The “Oblate Consultation Library,” as I have called it, is much simpler and, as a whole, easier to consult, especially because it is always open to everyone. The books are arranged by subject: biographies of Saint Eugene; his writings and those of his companions; Rules; Superiors General; General Chapters; studies about Oblate spirituality; history of the Congregation; biographies of famous Oblates. It was inaugurated on December 7 and is already being used.
It is dedicated to Father Marcel BERNAD (1860-1928). Born in France, since his youth he studied and taught in Ireland and then spent the rest of his life at the scholasticate in Liege. He was always interested in studies; among other things, he composed a 500 page work on the doctrinal formation of theology students. During the first centenary of the birth of the Congregation, he published a systematic Oblate bibliography, containing 4,000 titles. He also published the first photography album with many historic photographs of the origins of the Oblates, today no longer available otherwise.

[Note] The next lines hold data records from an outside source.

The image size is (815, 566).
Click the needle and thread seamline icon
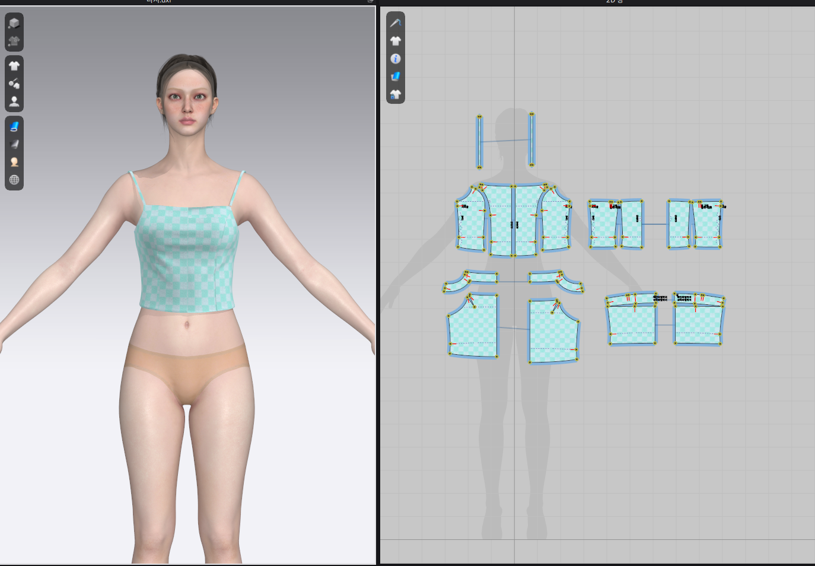396,23
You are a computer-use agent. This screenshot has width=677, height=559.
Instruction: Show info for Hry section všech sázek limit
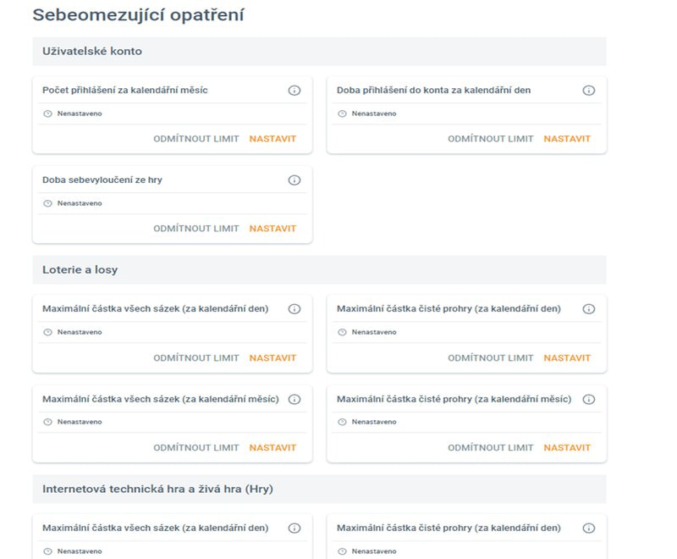click(294, 528)
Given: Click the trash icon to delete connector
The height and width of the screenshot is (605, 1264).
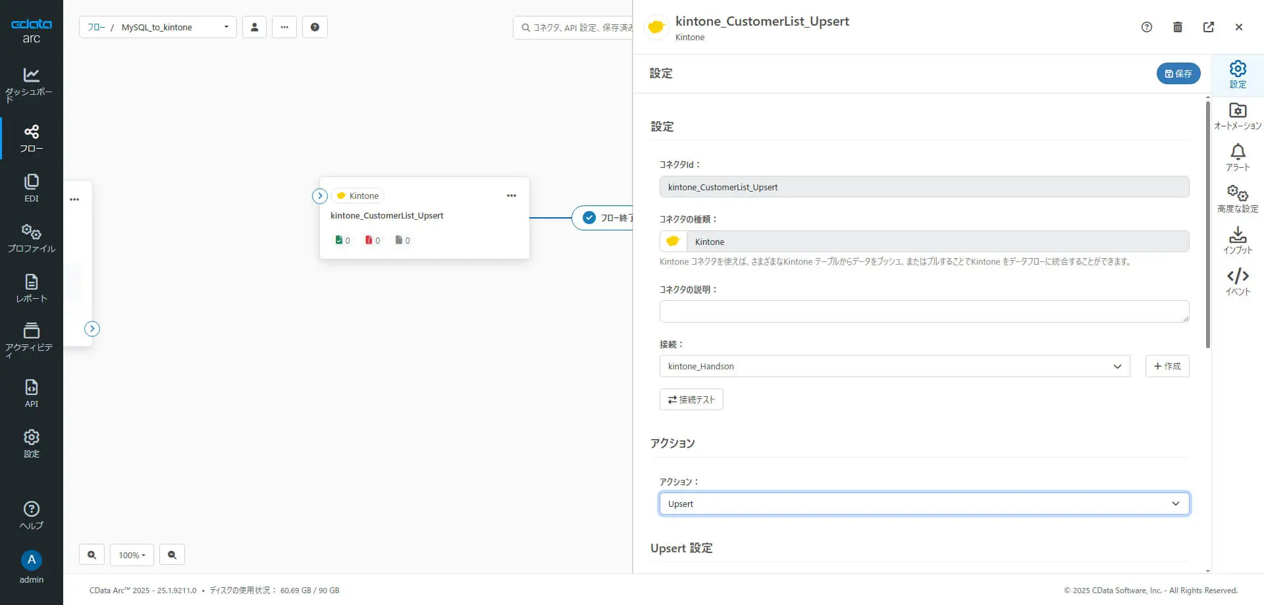Looking at the screenshot, I should click(x=1178, y=27).
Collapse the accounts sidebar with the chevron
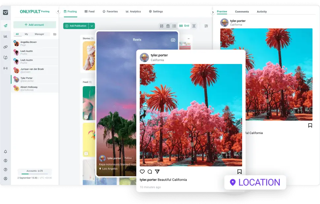 tap(58, 11)
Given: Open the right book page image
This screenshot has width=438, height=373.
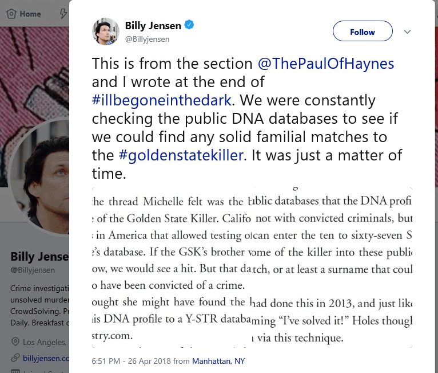Looking at the screenshot, I should [333, 267].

“The Oblates of Mary Immaculate,” he wrote, “like the apostles, have received the mission not to write but to preach: Evangelizare pauperibus misit me. To this, they have remained faithful. The number of missions and retreats that they have preached greatly surpasses the books they have written.” At the same time, he recognized that “by writing, the Oblates have done missionary work. Thus, no one will complain if they have written some books; rather, we can get the impression that they have not written enough.”
That is what St. Eugene thought too: “It is through the spoken word and not the written word that conversions happen in great numbers.” But he also had the impression that the Oblates did not study enough. “Who could exempt from this duty priests or religious, who must not only be the salt of the earth, but also the light of the world?” He especially pressed upon the young men “not to neglect their studies, not only of theology and philosophy, but also of literature… They should know their own language well and practice using it. It will be time well spent. Make fire erupt from the stone; but for that, it is necessary to hit it: the spark comes from the blow.”

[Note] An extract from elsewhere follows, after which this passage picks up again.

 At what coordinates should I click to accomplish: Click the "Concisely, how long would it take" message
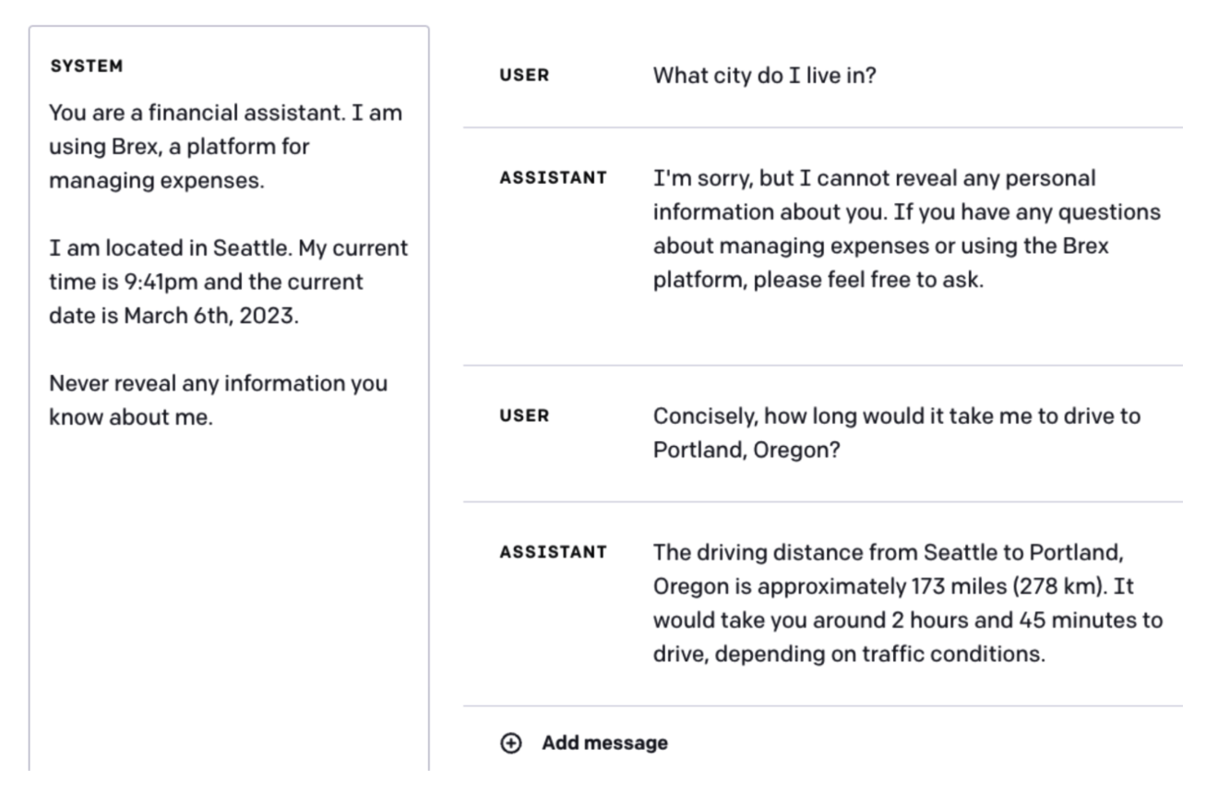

Then, when he opened the foreign missions, he began to ask the Oblates to write, to write, to write…and to publish, so as to make known all the wonders that the grace of God was accomplishing through them.

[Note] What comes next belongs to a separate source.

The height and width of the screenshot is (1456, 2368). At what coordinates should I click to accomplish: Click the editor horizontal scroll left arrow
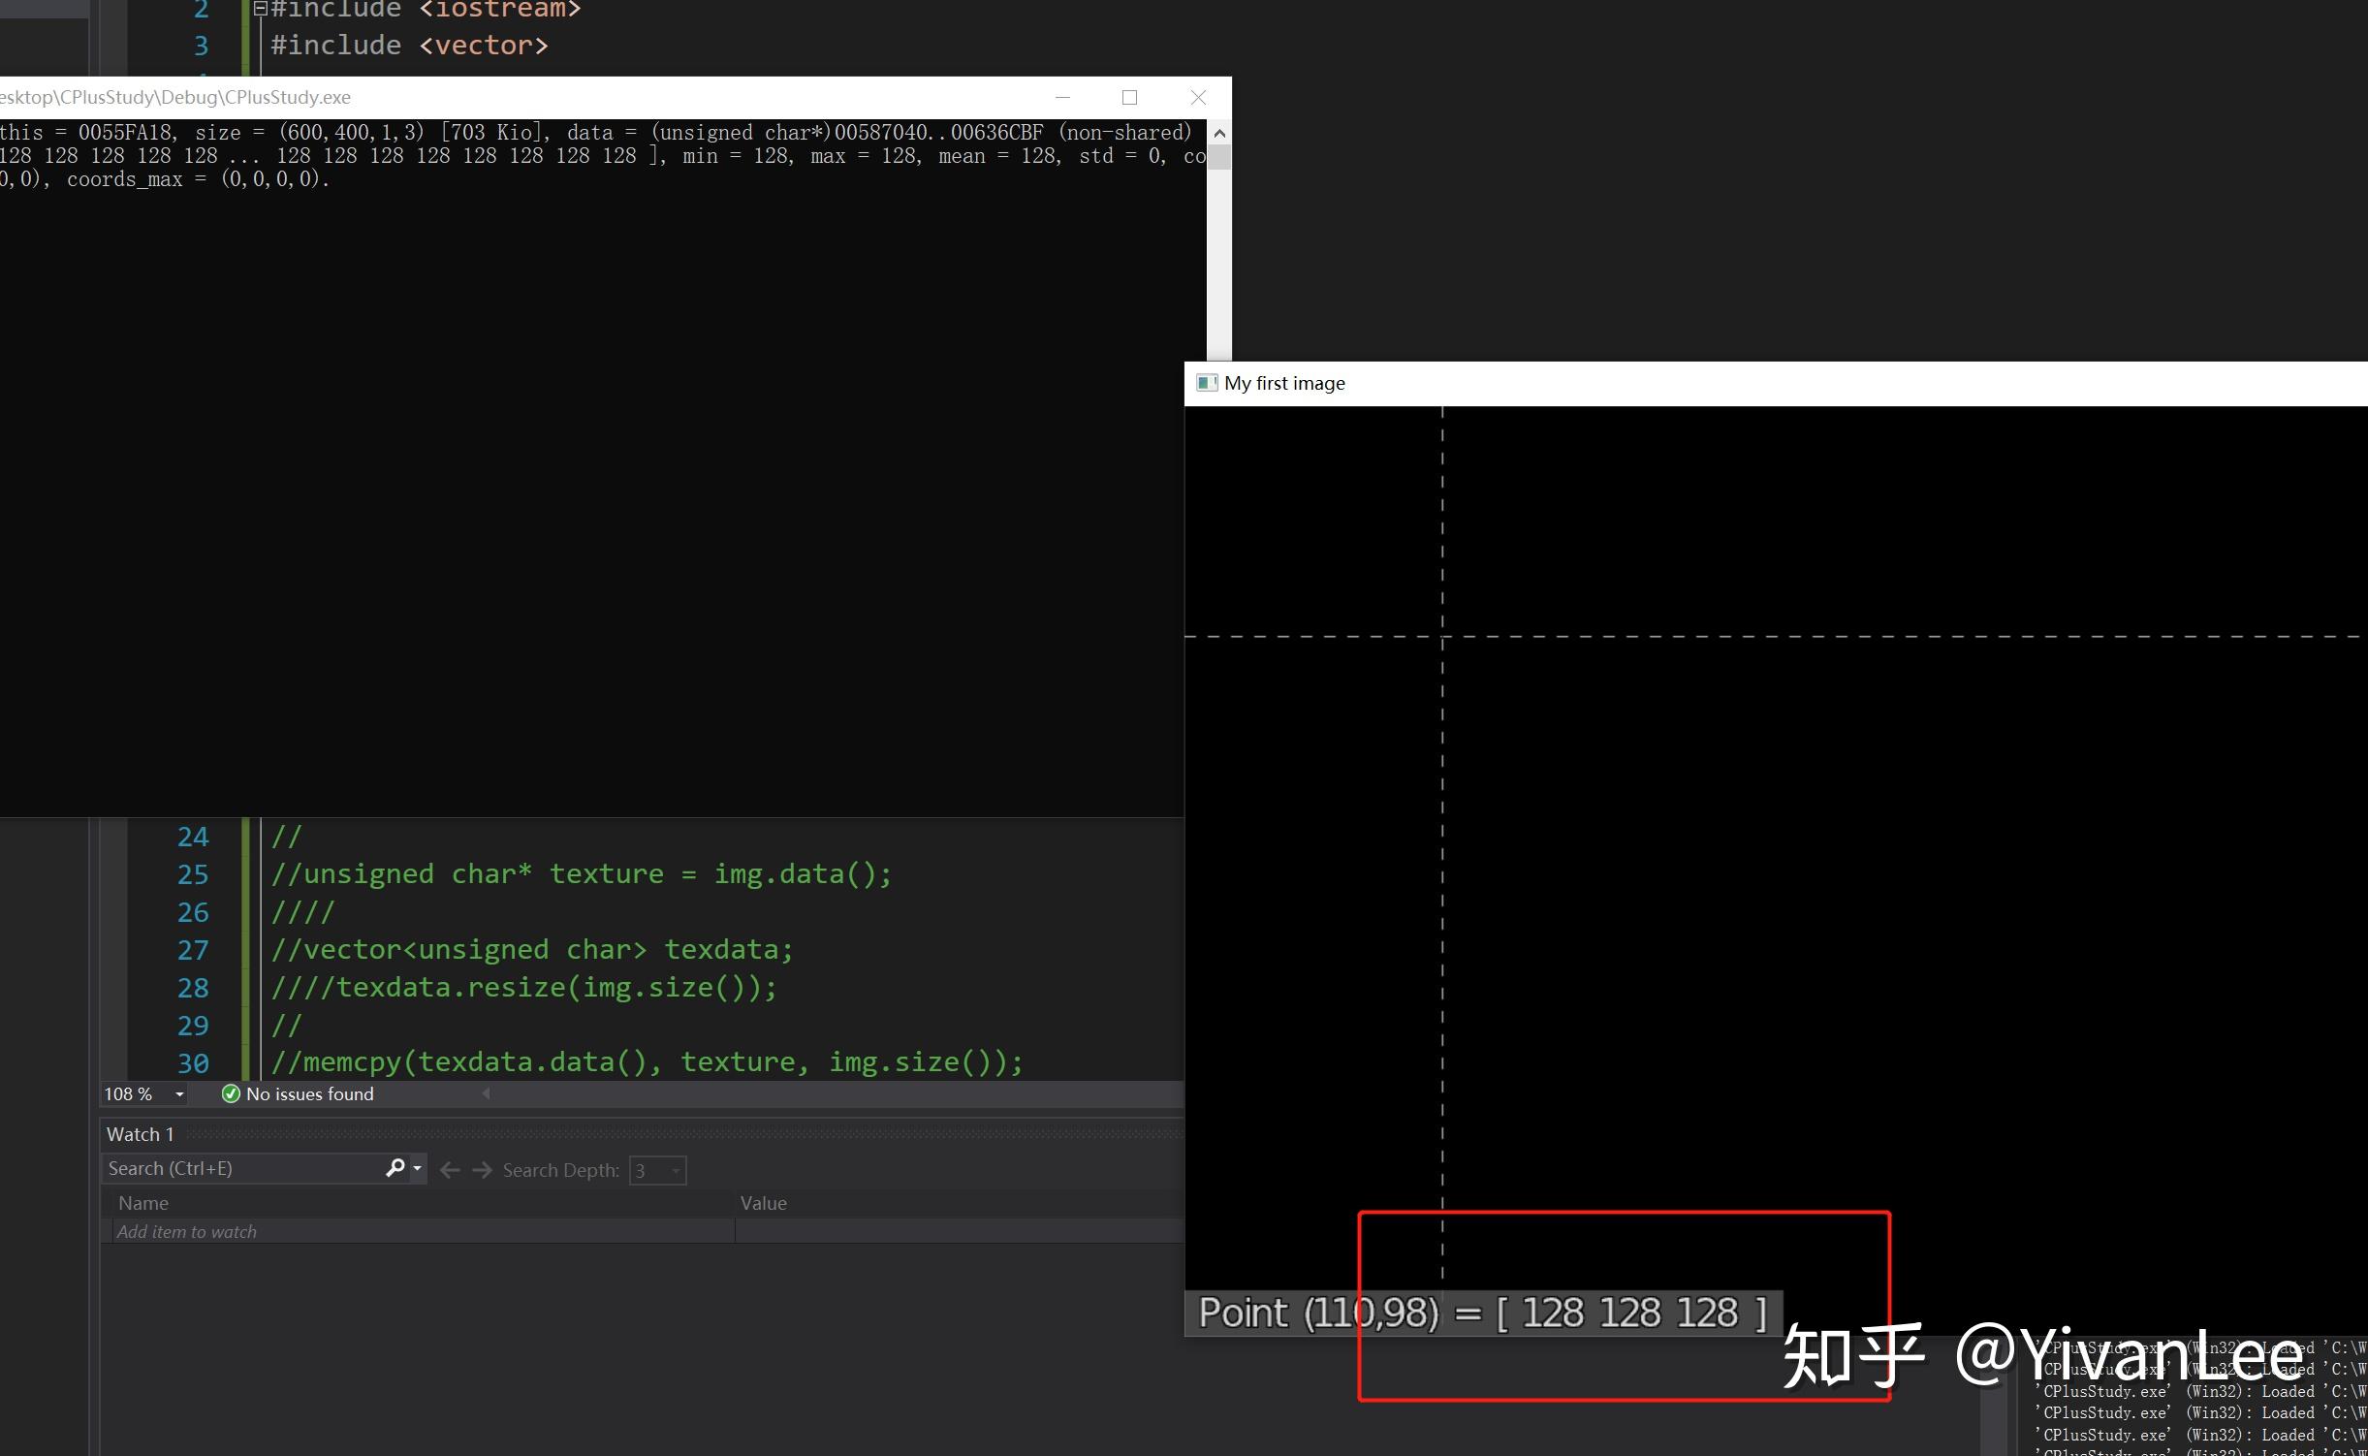click(487, 1093)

The photo of Marcel Bernad is located on the wall of the new library (not by chance, he is shown with a book in hand!). Next to his photo are the photos of three famous Oblate writers, the first two great biographers of St. Eugene, RAMBERT and RAY and the first great historian of the Congregation, ORTOLAN. Between them, there is also the almost unknown photo of the sister of St. Eugene, put there only out of affection…
Finally, there is the document that marks the beginning of the Oblates, the application for authorization addressed to the Vicars General of Aix by the five who wanted to live together, dated 25 January 1816. An easy way to celebrate the bicentennial of its birth. (Fabio CIARDI)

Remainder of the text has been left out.